* Work instruction
Search each line below for the word "will" and list those that contain it.

..........

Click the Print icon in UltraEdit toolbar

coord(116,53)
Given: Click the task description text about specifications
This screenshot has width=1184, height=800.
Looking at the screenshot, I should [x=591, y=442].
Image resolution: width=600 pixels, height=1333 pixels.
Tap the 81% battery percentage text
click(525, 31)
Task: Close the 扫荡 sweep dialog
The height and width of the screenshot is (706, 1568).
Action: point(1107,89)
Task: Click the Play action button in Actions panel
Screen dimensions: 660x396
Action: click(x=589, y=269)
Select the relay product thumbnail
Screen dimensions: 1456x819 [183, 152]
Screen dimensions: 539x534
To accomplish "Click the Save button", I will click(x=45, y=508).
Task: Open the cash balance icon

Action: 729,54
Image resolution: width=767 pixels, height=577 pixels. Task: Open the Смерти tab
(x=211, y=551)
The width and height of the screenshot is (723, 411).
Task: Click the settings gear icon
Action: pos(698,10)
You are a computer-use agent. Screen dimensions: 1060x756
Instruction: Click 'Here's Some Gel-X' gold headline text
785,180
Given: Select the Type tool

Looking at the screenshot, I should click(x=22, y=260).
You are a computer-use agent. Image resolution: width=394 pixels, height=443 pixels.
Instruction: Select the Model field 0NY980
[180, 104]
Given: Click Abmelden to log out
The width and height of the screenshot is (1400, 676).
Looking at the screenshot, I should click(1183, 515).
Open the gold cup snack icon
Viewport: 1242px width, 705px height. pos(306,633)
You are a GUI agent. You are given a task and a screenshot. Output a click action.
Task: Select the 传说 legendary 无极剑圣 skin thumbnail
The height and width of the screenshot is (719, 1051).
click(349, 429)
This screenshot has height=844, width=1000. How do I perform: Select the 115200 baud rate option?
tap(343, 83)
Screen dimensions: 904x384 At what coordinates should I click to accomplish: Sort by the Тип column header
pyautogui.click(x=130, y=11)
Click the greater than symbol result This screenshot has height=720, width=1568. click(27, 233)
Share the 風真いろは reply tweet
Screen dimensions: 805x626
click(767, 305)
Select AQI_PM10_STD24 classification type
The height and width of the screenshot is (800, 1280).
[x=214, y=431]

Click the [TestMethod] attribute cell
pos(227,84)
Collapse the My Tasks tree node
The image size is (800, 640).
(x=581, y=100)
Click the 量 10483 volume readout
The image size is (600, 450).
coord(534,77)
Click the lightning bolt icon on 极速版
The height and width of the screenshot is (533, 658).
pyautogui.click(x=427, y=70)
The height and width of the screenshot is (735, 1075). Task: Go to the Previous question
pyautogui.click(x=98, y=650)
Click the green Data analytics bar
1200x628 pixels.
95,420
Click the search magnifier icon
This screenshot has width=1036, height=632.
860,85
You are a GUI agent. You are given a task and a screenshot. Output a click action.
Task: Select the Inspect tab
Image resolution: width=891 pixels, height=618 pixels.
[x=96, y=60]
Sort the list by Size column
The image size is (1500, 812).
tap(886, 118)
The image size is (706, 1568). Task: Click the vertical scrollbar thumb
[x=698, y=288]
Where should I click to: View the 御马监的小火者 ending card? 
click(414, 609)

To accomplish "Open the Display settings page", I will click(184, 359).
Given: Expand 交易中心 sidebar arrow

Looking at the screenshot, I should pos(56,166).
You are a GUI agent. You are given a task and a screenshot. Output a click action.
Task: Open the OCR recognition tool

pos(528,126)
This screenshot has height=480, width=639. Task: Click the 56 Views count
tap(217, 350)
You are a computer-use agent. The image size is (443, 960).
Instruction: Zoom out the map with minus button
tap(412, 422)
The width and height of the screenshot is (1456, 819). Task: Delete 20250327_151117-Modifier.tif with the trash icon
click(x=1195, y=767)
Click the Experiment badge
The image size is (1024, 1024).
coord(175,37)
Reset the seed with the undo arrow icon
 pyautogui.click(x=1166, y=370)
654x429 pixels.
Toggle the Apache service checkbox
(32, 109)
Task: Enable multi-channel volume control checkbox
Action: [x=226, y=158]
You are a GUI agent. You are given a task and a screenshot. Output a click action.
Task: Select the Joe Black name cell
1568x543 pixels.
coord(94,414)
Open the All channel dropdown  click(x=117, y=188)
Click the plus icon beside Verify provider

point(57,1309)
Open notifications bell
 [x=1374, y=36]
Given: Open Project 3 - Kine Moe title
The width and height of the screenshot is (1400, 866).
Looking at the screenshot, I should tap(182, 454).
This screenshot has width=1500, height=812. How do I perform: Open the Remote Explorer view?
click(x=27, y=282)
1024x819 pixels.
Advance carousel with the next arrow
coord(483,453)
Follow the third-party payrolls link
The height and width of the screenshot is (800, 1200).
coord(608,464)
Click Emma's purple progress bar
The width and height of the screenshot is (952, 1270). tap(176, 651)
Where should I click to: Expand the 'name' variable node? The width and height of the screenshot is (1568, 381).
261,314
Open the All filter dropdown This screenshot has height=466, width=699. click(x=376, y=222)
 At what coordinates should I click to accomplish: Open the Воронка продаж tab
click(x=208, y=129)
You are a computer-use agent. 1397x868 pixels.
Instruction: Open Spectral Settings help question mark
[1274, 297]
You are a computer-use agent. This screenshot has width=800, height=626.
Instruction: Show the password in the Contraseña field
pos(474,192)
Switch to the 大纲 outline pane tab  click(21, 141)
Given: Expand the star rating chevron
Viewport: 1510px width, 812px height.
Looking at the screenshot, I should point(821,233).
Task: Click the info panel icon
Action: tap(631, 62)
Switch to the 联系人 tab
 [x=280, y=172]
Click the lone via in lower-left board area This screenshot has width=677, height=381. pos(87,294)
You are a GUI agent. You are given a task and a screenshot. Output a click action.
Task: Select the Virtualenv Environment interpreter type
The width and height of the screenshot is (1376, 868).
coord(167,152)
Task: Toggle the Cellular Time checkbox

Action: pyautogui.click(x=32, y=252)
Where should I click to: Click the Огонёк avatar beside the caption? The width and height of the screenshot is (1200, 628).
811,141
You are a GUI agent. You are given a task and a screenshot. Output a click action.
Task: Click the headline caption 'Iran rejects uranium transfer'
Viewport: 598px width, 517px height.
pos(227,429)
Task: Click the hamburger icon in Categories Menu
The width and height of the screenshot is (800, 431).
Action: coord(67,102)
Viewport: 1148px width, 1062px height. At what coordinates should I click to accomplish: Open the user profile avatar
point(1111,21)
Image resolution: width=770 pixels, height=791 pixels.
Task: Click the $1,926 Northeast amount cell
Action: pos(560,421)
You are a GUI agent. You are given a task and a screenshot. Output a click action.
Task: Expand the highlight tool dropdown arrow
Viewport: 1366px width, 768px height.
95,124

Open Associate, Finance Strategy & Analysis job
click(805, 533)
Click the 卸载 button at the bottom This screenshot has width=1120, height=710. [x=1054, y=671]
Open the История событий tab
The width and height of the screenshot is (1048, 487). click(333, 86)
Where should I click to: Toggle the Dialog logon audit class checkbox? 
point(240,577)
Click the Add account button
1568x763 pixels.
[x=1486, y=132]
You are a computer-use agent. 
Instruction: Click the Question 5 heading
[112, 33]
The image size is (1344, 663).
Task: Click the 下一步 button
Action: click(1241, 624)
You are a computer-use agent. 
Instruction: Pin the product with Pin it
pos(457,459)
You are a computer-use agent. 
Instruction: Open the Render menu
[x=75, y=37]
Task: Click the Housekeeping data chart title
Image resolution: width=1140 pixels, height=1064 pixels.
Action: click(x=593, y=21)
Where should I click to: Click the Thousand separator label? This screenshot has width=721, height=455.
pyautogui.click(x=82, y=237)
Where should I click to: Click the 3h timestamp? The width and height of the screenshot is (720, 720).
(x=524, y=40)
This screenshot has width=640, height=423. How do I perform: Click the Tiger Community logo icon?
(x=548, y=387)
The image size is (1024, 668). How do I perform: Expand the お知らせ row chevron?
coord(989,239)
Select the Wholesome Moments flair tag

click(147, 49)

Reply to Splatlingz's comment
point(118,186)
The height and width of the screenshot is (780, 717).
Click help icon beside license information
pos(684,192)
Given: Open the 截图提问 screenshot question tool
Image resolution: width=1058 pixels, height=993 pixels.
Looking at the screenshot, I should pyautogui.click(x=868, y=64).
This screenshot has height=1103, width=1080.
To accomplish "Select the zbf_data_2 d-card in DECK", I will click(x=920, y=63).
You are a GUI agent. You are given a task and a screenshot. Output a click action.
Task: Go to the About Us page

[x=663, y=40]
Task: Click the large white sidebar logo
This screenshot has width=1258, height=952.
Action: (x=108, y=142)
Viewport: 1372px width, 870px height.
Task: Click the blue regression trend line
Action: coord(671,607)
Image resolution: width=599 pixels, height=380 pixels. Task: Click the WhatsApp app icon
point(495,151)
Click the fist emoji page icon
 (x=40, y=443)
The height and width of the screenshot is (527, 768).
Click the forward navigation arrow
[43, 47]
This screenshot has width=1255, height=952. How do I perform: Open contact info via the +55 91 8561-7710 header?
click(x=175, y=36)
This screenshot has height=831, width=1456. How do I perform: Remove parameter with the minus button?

..........

* Answer to this exercise
To accomplish "Click the Save button", I will click(x=45, y=508).
To accomplish "Open the Display settings page", I will click(184, 359).
To accomplish "Select the zbf_data_2 d-card in DECK", I will click(x=920, y=63).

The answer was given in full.